Finalmente, dopo sette settimane, non ho dovuto più catapultarmi dal letto alle 4:30 del mattino per correre al Tribunale del Sud di Manhattan nel quale Donald J. Trump era sotto processo. Conquistare un posto a sedere nell’aula, anche per giornalisti accreditati come me, è stata ogni volta un’impresa. Significava stare in fila per ore: al freddo, sotto la pioggia, al caldo. Nelle giornate più importanti - quelle con sessioni di apertura del dibattimento o conclusive, o quando nel banco dei testimoni sedevano personaggi noti quali Stormy Daniels o Michael Cohen - la coda iniziava ancora prima dell’alba. Volendo, ci si poteva rivolgere ai professionisti del tienimi-il-posto-in-coda, gli improvvisati Line Dudes, che montavano le tende la sera prima e per 50 dollari l’ora ti tenevano il posto nella fila. Le settimane del processo sono state il Hunger Games dei giornalisti, ma ne è valsa la pena. In cambio abbiamo avuto un posto in prima fila nel processo del secolo.

 

Sono stata in quel tribunale ogni singolo giorno, a volte nella sovraffollata sala stampa, a volte nell’aula stessa del tribunale, a pochi passi dall’ex presidente. Gli animi sono ancora caldi dopo che una giuria rappresentativa della popolazione ha dichiarato Trump colpevole di tutti i 34 capi di imputazione. E credetemi: qualunque cosa abbiate letto sulla tensione e sui i colpi di scena, dal vivo il processo a Donald Trump è stato ancora più drammatico.

 

Donald Trump non ha tenuta nascosta la sua ammirazione per noti mafiosi, quali Capone o Gotti. Ha parlato invece con ardore di come essi, quando erano sotto processo, non mostrassero mai paura o debolezza - un portamento che Trump ha palesemente tentato di emulare. Ogni mattina, entrava in aula e la scrutava, le labbra strette, stabilendo un contatto visivo con i suoi alleati e guardando accigliato gli altri. Quando i fotografi entravano all’inizio di ogni giornata per scattare la foto “ufficiale”, Trump guardava dritto nell’obiettivo come proiettando forza. Invece, come è stato ampiamente reso noto, durante le testimonianze e le argomentazioni degli avvocati, Trump teneva gli occhi chiusi. Talvolta appariva addirittura addormentato, altre sembrava che utilizzasse gli occhi chiusi strategicamente come a segnalare il suo essere al di sopra di tutto quanto avveniva nell’aula.

 

il giudice della Corte di Manhattan Juan Merchan

 

Onestamente, non gli si può dar torto. Sono stati giornate lunghe ed estenuanti.
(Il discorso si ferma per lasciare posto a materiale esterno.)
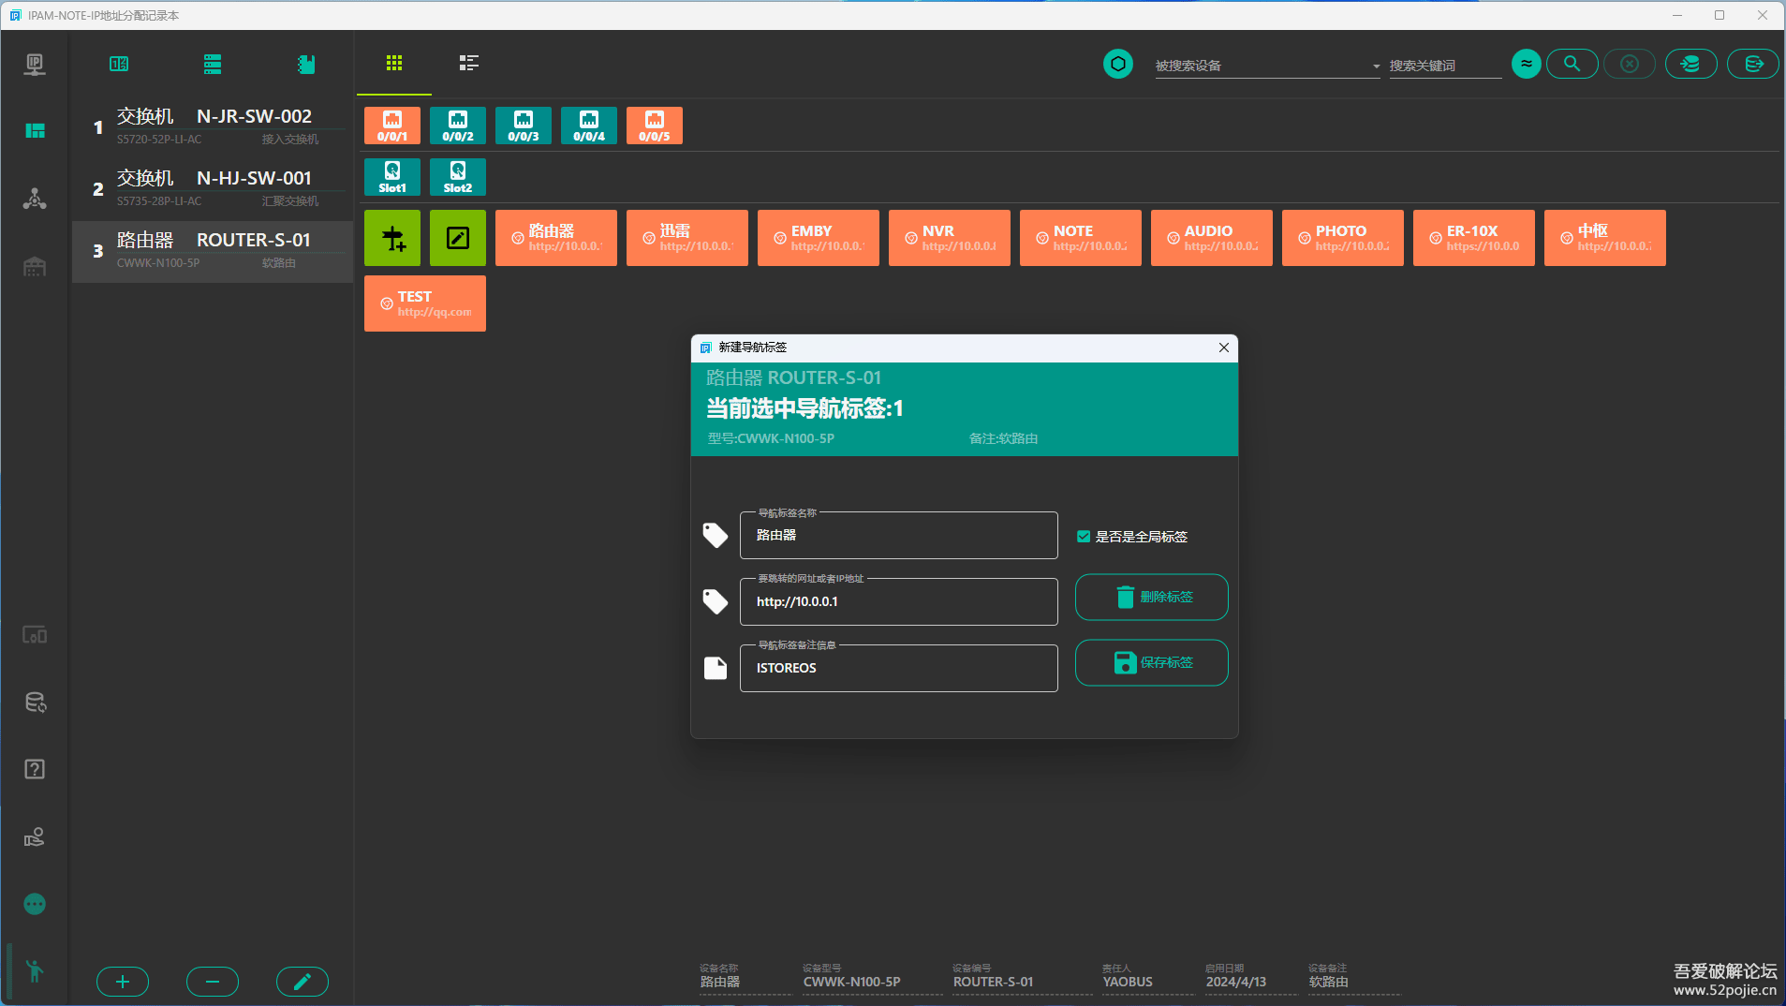Image resolution: width=1786 pixels, height=1006 pixels.
Task: Click the 删除标签 button
Action: point(1151,597)
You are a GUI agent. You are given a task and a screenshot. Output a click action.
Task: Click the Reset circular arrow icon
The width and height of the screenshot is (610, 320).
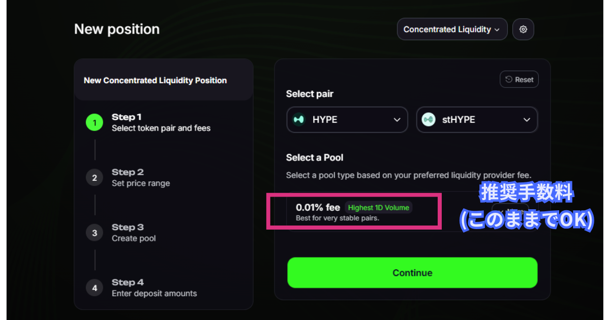coord(509,80)
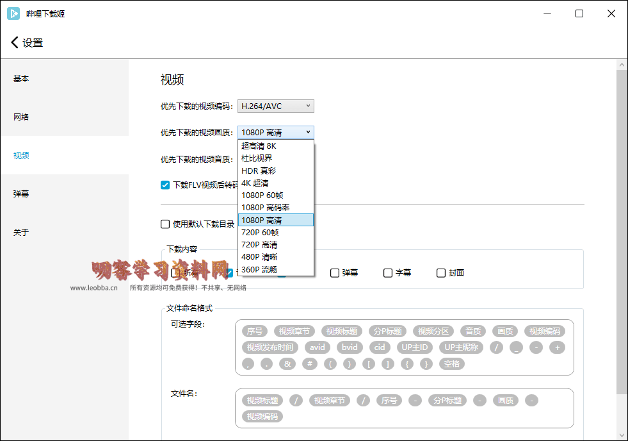
Task: Add the & symbol tag from available fields
Action: tap(287, 363)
L’aula stessa era tutt’altro mondo dall’ambiente opulento cui Trump è abituato, con l’aggiunta di muri spogli, sedie in legno scomode, bagni sporchi. Quando il processo è iniziato il 15 aprile, nell’aula si gelava, una cosa della quale lo stesso Trump si è lamentato. Alla fine, con l’aumento delle temperature, il caldo era diventato insopportabile. Può darsi che Trump abbia tenuto spesso gli occhi chiusi semplicemente desiderando che tutto finisse, oppure che egli abbia effettivamente dormito, ma difatti gli eventi in quell’aula sono stati effettivamente scioccanti. Qualcuno dia avvio, per favore, al casting per la relativa produzione hollywoodiana, perché i testimoni principali - Michael Cohen, Stormy Daniels, David Pecker, Hope Hicks - sono stati tutti assolutamente avvincenti.

 

Hope Hicks, tanto per cominciare: quando l’ex modella diventata direttrice delle comunicazioni della Casa Bianca è scoppiata in lacrime sul banco dei testimoni, i sussulti si sono sentiti bene. E non era solo perché lei piangeva, ma anche per ciò che aveva detto. Aveva appena esposto una conversazione privata con Donald Trump in cui lui ammetteva i pagamenti in denaro a Stormy Daniels - un vero e proprio colpo da Ko da parte dell’accusa. David Pecker, l’ex editore del National Enquirer, considera Trump un amico e un mentore, eppure la sua testimonianza è stata schiacciante contro Trump. L’attività di Pecker di raccattare storie «avvincenti e dal successo garantito» per aiutare il suo vecchio amico può considerarsi deprecabile. Al processo però Pecker si è presentato come un nonnino ben intenzionato rendendo ancora più convincenti le parole che hanno collocato Trump sul proverbiale luogo del delitto.

 

Stormy Daniels ha testimoniato con tutta l’energia di una Julia Roberts che interpreta Erin Brokovitch. Quando gli avvocati di Trump hanno cercato di metterla a disaggio facendo leva sulla vergogna, non si è lasciata intimorire. Ha descritto come uscì dal bagno nella camera d’albergo di Trump per trovarlo disteso sul letto con indosso solo la biancheria intima. Ha descritto la sua sensazione della stanza che iniziava a girarle intorno e del sangue che le defluiva dalle mani. Più tardi, i pubblici ministeri hanno definito la Daniels un «promemoria ambulante e parlante» del fatto che quanto Trump disse nel nastro di Access Hollywood sull’afferrare le donne per i genitali «non erano solo battute da spogliatoio». E poi c’è stato Michael Cohen. L’ex faccendiere di Trump diventato la star dei testimoni, nonostante tutto il clamore sul suo essere una testa calda e un bugiardo, una volta salito sul banco dei testimoni è stato assolutamente imperturbabile.

 

Forse la figura più notevole in quell’aula è stato il giudice Juan Merchan, il quale, nonostante tutto ciò che Trump ha continuato a dire su di lui, si è comportato quasi come una figura biblica: giusto, paziente, gentile, equilibrato, determinato a proteggere i giurati e la santità dei procedimenti. Merchan è stato così gentile, infatti, che nelle poche occasioni in cui ha alzato la voce (di solito perché gli avvocati di Trump mettevano a dura prova la sua pazienza) l’intera aula si è subito seduta rivolgendogli tutta l’attenzione.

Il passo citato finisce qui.